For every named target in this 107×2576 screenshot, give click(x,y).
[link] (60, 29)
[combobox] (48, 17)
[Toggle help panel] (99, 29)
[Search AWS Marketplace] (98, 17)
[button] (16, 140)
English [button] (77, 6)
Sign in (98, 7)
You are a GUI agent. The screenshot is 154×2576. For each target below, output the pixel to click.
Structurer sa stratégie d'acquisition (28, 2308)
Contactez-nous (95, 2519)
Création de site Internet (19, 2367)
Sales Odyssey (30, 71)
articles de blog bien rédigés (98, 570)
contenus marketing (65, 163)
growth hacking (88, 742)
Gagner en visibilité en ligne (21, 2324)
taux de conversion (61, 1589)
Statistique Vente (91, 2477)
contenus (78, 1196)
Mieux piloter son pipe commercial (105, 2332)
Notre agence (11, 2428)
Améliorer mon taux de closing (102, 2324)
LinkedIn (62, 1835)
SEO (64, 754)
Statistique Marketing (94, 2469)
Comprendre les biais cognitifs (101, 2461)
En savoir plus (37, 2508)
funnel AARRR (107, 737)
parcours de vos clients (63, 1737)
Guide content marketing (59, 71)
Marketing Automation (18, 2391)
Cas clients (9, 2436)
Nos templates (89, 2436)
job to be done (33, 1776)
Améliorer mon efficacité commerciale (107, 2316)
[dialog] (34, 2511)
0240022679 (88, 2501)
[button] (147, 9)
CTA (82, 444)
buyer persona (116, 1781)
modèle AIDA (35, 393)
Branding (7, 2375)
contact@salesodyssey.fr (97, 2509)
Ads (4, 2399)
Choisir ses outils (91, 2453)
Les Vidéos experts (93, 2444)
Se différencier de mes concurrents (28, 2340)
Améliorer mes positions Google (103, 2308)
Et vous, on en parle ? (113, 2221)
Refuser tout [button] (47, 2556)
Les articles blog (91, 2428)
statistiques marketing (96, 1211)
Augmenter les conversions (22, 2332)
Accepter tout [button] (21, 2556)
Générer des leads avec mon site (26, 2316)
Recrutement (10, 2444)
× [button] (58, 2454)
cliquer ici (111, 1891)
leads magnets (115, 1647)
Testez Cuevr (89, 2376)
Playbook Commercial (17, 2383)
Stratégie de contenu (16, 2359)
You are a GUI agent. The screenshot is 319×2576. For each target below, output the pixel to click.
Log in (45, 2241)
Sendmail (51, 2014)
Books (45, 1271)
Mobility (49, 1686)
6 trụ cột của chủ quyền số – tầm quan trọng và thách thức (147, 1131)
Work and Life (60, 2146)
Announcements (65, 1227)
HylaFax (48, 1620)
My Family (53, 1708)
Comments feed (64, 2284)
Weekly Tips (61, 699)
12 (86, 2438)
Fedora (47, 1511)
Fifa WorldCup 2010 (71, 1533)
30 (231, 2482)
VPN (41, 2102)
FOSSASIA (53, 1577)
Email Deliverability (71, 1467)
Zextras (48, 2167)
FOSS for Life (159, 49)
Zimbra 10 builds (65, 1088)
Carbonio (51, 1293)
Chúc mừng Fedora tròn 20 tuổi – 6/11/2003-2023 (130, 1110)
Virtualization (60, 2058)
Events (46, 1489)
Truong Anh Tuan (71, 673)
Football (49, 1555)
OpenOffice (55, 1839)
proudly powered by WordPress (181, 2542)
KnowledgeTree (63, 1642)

WORK TO COMPLETE >>
What you give back must be the stretch above, starting at the line with "Sales Odyssey (30, 71)" and ending at the line with "Carbonio (51, 1293)", copied exactly.

TASK RESULT >>
Sales Odyssey (30, 71)
articles de blog bien rédigés (98, 570)
contenus marketing (65, 163)
growth hacking (88, 742)
Gagner en visibilité en ligne (21, 2324)
taux de conversion (61, 1589)
Statistique Vente (91, 2477)
contenus (78, 1196)
Mieux piloter son pipe commercial (105, 2332)
Notre agence (11, 2428)
Améliorer mon taux de closing (102, 2324)
LinkedIn (62, 1835)
SEO (64, 754)
Statistique Marketing (94, 2469)
Comprendre les biais cognitifs (101, 2461)
En savoir plus (37, 2508)
funnel AARRR (107, 737)
parcours de vos clients (63, 1737)
Guide content marketing (59, 71)
Marketing Automation (18, 2391)
Cas clients (9, 2436)
Nos templates (89, 2436)
job to be done (33, 1776)
Améliorer mon efficacité commerciale (107, 2316)
[dialog] (34, 2511)
0240022679 (88, 2501)
[button] (147, 9)
CTA (82, 444)
buyer persona (116, 1781)
modèle AIDA (35, 393)
Branding (7, 2375)
contact@salesodyssey.fr (97, 2509)
Ads (4, 2399)
Choisir ses outils (91, 2453)
Les Vidéos experts (93, 2444)
Se différencier de mes concurrents (28, 2340)
Améliorer mes positions Google (103, 2308)
Et vous, on en parle ? (113, 2221)
Refuser tout [button] (47, 2556)
Les articles blog (91, 2428)
statistiques marketing (96, 1211)
Augmenter les conversions (22, 2332)
Accepter tout [button] (21, 2556)
Générer des leads avec mon site (26, 2316)
Recrutement (10, 2444)
× [button] (58, 2454)
cliquer ici (111, 1891)
leads magnets (115, 1647)
Testez Cuevr (89, 2376)
Playbook Commercial (17, 2383)
Stratégie de contenu (16, 2359)
You are a GUI agent. The screenshot is 319×2576. For each target below, output the pixel to click.
Log in (45, 2241)
Sendmail (51, 2014)
Books (45, 1271)
Mobility (49, 1686)
6 trụ cột của chủ quyền số – tầm quan trọng và thách thức (147, 1131)
Work and Life (60, 2146)
Announcements (65, 1227)
HylaFax (48, 1620)
My Family (53, 1708)
Comments feed (64, 2284)
Weekly Tips (61, 699)
12 (86, 2438)
Fedora (47, 1511)
Fifa WorldCup 2010 (71, 1533)
30 (231, 2482)
VPN (41, 2102)
FOSSASIA (53, 1577)
Email Deliverability (71, 1467)
Zextras (48, 2167)
FOSS for Life (159, 49)
Zimbra 10 builds (65, 1088)
Carbonio (51, 1293)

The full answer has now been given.